When Russian troops started amassing at the Ukrainian border late last year, some Ukrainian companies developed contingency plans to move developers from at-risk areas. Aimprosoft, for example, set up an office in the western city of Ivano-Frankivsk a month before the war started. Most of Ivanov’s 350 staff members are now working from there.
And Kobvel said he is renting a safe house in Spain to shelter staff and other Ukrainians who need help on their way out of the country.
At Aimprosoft, programmers kept delivering on their work after a period of transition, one of the company’s clients told Insider.
“Obviously, they dedicated time to making sure that they were safe and their family is safe but I can only describe it as a mental strength and fortitude to just keep on working,” said Jordan Ellington, the founder and CEO of US-based SessionGuardian, which has been working with Aimprosoft for about a decade.
Ultimately, however, amid the uncertainties of war, some Ukrainian IT firms are losing business, Kobvel told Insider.
“Because of business risk, a lot of companies just cut down on outsourcing to Ukraine or are cutting staff,” Singapore-based Kobvel said. He runs a team of about 35 people, 25 of whom are currently still in Ukraine.
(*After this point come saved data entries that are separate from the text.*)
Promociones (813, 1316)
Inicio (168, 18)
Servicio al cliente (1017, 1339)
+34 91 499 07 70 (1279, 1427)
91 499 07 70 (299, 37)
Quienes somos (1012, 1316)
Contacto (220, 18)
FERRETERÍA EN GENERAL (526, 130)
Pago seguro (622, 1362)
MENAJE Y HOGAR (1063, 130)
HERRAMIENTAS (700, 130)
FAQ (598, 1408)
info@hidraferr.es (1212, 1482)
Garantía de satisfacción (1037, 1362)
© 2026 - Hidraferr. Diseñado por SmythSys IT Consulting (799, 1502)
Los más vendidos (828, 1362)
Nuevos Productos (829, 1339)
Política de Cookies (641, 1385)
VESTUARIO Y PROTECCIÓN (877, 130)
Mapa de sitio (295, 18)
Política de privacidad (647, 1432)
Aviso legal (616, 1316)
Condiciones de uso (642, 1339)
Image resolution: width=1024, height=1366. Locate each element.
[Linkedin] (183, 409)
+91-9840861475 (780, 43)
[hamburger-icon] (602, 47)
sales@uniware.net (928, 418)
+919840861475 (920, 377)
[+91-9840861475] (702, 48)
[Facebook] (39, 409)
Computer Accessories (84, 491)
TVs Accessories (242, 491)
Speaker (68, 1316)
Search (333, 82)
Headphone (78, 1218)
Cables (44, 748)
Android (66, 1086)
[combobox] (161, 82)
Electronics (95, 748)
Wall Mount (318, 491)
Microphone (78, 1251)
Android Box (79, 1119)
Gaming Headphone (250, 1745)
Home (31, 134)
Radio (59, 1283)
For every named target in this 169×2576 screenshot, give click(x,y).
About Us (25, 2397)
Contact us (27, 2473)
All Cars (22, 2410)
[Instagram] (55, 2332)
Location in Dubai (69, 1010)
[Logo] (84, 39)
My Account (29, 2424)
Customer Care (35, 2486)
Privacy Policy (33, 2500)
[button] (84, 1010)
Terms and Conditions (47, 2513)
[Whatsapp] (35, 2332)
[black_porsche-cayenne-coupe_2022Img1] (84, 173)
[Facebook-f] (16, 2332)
According to DOU.ua, a Ukrainian platform for IT professionals, job vacancies for various levels fell 40% to 80% over the three weeks after war broke out.
While Ellington said he intend to stand by his Ukrainian contractors, he also said he’s planning for any risk to business continuity.
Ellington said he has resources in other geographies and is thinking of nearshoring in Latin America, Canada, or the US. “From a risk management perspective, I don’t want to have all my eggs in one basket,” he said.